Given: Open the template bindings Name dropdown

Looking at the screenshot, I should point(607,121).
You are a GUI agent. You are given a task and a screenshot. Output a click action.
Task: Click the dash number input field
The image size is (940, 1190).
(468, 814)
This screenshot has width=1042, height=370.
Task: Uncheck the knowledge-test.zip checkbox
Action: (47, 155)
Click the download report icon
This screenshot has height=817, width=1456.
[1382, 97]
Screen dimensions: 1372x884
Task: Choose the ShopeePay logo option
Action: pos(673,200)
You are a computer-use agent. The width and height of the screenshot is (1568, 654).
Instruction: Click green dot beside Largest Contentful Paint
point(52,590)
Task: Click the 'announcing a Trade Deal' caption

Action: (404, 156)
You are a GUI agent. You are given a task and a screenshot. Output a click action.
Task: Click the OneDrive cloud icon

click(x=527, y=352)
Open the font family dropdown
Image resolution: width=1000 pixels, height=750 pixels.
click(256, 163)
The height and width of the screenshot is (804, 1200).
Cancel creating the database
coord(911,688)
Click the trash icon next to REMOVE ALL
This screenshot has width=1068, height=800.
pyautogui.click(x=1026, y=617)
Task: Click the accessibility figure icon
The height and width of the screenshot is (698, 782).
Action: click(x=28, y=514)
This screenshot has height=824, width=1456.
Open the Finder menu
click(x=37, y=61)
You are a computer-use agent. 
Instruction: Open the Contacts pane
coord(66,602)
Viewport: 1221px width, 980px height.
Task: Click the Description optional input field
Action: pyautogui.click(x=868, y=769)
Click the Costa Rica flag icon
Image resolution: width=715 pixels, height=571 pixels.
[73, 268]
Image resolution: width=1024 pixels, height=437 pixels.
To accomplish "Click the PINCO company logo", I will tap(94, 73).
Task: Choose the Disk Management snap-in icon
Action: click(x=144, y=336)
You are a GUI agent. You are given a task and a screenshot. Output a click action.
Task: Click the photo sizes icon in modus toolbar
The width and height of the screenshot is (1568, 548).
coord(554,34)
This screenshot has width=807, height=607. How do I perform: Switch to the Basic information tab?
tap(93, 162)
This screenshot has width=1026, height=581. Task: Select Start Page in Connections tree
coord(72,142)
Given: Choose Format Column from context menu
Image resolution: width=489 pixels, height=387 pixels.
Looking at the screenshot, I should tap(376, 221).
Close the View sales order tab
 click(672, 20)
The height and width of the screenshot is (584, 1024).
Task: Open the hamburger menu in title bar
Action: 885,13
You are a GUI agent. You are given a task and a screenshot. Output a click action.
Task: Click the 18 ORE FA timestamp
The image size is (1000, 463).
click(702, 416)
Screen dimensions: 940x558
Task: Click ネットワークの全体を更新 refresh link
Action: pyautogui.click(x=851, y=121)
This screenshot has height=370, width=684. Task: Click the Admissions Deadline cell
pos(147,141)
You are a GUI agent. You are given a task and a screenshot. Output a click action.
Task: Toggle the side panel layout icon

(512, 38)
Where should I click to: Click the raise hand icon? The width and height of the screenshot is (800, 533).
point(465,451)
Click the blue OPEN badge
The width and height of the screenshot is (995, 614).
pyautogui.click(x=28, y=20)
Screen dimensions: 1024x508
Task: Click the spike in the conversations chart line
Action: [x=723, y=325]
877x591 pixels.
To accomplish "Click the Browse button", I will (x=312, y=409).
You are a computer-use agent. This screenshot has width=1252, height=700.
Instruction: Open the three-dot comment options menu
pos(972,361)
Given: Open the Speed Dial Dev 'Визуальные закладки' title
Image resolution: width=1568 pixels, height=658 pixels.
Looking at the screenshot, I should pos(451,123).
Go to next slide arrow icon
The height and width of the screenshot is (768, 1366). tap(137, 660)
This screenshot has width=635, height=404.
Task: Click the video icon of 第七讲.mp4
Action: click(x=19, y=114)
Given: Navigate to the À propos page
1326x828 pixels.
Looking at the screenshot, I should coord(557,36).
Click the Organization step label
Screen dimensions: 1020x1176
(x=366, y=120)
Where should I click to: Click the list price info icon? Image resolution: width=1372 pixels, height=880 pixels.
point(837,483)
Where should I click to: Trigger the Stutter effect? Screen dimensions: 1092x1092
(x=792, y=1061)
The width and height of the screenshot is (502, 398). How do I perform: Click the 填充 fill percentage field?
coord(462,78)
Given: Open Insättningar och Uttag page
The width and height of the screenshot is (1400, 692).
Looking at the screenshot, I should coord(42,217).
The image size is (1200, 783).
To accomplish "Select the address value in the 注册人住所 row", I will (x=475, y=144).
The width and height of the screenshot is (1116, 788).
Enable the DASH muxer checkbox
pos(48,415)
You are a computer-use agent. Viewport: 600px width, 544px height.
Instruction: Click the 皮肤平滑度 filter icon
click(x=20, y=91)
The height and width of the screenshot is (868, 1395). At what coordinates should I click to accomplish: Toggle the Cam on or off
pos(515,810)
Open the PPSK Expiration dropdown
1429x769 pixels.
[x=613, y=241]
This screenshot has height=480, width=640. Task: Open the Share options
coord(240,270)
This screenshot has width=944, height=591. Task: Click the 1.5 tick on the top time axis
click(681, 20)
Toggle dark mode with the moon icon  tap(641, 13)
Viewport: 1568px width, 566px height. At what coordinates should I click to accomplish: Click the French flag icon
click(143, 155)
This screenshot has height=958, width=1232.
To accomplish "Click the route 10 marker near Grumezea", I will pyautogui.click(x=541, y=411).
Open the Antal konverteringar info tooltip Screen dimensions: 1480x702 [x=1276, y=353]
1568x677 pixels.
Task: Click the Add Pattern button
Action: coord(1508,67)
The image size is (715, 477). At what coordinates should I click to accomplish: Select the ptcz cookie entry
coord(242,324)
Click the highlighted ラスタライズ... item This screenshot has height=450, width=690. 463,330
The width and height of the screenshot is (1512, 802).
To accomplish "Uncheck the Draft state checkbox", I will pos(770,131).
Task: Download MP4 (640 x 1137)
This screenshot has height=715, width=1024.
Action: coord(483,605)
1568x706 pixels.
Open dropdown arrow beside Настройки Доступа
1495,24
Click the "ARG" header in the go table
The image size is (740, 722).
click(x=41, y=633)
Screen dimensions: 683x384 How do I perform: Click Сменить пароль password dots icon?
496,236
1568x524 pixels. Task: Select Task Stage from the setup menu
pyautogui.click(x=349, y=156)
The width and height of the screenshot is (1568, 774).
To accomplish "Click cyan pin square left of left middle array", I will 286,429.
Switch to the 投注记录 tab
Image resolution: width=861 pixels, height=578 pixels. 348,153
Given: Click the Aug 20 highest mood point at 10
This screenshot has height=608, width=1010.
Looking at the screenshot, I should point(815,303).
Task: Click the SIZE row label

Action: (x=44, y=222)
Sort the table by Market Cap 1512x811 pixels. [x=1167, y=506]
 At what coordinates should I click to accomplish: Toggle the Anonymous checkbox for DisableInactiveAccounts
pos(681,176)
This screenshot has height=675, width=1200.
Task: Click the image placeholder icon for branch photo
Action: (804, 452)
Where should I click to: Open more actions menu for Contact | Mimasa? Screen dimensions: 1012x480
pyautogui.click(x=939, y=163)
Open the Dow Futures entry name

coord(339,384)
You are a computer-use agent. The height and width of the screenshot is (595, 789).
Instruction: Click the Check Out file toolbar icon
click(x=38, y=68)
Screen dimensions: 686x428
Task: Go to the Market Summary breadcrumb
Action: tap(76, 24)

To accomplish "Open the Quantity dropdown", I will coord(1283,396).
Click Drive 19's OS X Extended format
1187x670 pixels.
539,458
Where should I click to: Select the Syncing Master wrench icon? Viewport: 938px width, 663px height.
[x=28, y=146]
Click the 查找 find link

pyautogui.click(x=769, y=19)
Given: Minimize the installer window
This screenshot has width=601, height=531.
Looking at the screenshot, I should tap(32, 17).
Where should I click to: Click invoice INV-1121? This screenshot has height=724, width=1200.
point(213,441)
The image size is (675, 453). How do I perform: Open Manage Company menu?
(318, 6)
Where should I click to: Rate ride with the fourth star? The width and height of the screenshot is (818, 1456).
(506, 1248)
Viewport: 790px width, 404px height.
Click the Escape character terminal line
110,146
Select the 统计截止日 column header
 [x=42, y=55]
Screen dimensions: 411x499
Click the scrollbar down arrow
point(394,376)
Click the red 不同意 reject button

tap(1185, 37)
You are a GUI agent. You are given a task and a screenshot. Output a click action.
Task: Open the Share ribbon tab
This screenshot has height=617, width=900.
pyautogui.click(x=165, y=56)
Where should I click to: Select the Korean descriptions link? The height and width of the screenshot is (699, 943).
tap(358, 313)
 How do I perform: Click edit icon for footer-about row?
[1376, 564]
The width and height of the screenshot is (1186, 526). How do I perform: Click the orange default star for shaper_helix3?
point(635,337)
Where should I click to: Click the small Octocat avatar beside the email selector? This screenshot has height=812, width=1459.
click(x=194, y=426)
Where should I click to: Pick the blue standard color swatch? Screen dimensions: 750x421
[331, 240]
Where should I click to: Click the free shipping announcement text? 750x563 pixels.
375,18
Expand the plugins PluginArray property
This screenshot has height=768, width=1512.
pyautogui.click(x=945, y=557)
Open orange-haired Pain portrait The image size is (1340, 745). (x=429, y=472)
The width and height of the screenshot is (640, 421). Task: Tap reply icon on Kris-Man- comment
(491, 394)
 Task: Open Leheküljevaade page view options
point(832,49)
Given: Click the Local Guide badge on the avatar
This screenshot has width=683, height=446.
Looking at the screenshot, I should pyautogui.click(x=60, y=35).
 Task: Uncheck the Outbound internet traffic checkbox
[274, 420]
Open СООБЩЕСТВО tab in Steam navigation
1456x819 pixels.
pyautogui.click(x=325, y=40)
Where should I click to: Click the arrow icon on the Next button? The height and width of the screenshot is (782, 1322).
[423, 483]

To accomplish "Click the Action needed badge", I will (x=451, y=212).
________________________________________
▶ ASSIGNED TASK: Word for word, reproduce the lines of the listing from the first one through the line containing "Task: Click the dash number input field", and no more.

▶ YOUR SOLUTION:
Given: Open the template bindings Name dropdown

Looking at the screenshot, I should point(607,121).
You are a GUI agent. You are given a task and a screenshot. Output a click action.
Task: Click the dash number input field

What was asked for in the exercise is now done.